----- RAW DATA -----

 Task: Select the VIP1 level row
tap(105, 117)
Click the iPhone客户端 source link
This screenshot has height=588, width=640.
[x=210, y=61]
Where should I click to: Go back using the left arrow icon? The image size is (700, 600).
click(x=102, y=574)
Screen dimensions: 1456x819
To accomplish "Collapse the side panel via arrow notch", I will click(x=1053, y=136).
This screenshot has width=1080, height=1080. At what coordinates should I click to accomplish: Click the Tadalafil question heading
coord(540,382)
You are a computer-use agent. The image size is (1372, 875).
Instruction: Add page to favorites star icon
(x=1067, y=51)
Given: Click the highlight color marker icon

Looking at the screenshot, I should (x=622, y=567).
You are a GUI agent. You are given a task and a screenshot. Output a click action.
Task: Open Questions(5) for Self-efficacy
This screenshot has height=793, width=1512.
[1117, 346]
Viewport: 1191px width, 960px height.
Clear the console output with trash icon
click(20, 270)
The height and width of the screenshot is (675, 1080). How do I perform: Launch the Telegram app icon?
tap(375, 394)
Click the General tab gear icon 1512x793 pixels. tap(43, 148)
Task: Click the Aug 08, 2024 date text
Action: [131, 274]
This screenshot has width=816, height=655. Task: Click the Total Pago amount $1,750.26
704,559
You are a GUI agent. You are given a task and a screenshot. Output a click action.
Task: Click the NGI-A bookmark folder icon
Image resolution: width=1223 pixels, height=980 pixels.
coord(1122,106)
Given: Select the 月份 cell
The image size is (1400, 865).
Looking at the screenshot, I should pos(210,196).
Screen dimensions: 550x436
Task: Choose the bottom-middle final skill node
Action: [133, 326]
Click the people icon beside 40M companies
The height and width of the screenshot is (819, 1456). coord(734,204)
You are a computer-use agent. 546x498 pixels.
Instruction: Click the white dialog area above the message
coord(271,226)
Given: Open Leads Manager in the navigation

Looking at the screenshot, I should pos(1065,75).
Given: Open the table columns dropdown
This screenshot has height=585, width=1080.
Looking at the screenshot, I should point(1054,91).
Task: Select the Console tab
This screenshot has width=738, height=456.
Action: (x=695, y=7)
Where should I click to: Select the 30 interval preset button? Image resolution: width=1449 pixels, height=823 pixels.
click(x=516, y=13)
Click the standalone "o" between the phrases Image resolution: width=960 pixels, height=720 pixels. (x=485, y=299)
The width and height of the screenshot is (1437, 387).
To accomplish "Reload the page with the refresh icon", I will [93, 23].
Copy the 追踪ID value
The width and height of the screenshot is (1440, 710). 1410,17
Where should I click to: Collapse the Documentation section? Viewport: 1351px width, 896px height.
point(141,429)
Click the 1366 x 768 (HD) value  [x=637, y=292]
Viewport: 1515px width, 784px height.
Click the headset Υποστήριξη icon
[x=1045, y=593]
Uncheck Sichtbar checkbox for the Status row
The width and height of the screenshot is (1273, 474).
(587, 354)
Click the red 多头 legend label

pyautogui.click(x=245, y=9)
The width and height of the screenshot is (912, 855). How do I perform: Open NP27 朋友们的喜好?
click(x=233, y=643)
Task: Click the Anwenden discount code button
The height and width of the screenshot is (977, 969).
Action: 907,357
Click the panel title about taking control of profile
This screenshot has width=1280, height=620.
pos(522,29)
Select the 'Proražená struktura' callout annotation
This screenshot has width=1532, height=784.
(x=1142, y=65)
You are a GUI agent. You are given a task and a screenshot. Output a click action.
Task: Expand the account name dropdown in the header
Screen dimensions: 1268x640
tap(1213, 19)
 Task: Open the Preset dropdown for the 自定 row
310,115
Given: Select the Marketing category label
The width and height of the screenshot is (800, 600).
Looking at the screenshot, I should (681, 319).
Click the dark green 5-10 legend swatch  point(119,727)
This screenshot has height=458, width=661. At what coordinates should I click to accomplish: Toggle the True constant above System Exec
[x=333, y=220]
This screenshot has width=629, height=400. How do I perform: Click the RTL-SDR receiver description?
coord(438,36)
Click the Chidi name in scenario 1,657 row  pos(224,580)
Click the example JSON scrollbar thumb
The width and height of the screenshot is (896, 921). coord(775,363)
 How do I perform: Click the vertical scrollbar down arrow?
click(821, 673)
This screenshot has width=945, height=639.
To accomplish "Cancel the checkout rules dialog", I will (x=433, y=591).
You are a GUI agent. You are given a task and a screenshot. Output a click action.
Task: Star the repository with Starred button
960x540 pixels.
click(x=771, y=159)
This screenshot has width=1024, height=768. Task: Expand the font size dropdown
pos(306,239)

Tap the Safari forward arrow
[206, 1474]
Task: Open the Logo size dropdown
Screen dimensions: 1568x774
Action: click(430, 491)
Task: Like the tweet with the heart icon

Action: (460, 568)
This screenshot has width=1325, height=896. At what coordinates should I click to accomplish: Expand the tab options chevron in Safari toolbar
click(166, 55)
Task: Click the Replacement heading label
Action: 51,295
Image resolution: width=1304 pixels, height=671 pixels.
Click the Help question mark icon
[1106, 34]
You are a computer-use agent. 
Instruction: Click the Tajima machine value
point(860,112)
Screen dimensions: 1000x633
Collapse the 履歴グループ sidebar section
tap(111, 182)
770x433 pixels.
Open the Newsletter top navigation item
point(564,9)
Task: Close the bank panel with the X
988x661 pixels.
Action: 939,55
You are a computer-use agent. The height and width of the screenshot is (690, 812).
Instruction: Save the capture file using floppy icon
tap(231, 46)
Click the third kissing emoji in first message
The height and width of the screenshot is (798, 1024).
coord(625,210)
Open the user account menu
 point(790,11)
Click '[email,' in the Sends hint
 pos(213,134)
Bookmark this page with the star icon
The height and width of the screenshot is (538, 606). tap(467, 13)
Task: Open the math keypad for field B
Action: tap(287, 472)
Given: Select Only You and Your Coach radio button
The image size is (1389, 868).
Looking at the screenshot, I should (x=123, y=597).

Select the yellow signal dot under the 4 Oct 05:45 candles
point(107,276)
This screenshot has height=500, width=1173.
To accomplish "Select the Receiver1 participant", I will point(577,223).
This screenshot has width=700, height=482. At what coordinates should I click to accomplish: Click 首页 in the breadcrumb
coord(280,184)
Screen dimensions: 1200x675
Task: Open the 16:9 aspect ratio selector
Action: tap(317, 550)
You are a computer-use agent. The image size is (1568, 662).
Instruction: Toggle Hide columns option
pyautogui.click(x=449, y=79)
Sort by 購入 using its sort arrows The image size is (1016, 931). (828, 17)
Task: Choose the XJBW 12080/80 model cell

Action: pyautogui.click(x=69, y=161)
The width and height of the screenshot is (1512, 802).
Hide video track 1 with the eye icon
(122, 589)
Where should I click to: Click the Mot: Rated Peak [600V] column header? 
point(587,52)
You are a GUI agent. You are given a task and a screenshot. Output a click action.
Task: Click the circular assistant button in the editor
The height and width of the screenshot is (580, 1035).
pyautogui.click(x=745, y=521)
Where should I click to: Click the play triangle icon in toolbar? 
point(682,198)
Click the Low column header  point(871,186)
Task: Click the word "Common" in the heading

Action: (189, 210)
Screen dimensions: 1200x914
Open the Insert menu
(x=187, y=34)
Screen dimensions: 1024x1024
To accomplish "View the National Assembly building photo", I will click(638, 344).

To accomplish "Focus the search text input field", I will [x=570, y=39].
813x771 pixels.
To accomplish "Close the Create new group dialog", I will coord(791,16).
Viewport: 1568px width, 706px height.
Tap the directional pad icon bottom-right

-----

WHAT THIS TASK INVOLVES: Word for word, restate the listing above from its first line to the line with "Given: Select the 月份 cell", keeping both.

OUTPUT BELOW:
 Task: Select the VIP1 level row
tap(105, 117)
Click the iPhone客户端 source link
This screenshot has height=588, width=640.
[x=210, y=61]
Where should I click to: Go back using the left arrow icon? The image size is (700, 600).
click(x=102, y=574)
Screen dimensions: 1456x819
To accomplish "Collapse the side panel via arrow notch", I will click(x=1053, y=136).
This screenshot has width=1080, height=1080. At what coordinates should I click to accomplish: Click the Tadalafil question heading
coord(540,382)
You are a computer-use agent. The image size is (1372, 875).
Instruction: Add page to favorites star icon
(x=1067, y=51)
Given: Click the highlight color marker icon

Looking at the screenshot, I should (x=622, y=567).
You are a GUI agent. You are given a task and a screenshot. Output a click action.
Task: Open Questions(5) for Self-efficacy
This screenshot has height=793, width=1512.
[1117, 346]
Viewport: 1191px width, 960px height.
Clear the console output with trash icon
click(20, 270)
The height and width of the screenshot is (675, 1080). How do I perform: Launch the Telegram app icon?
tap(375, 394)
Click the General tab gear icon 1512x793 pixels. tap(43, 148)
Task: Click the Aug 08, 2024 date text
Action: [131, 274]
This screenshot has width=816, height=655. Task: Click the Total Pago amount $1,750.26
704,559
You are a GUI agent. You are given a task and a screenshot. Output a click action.
Task: Click the NGI-A bookmark folder icon
Image resolution: width=1223 pixels, height=980 pixels.
coord(1122,106)
Given: Select the 月份 cell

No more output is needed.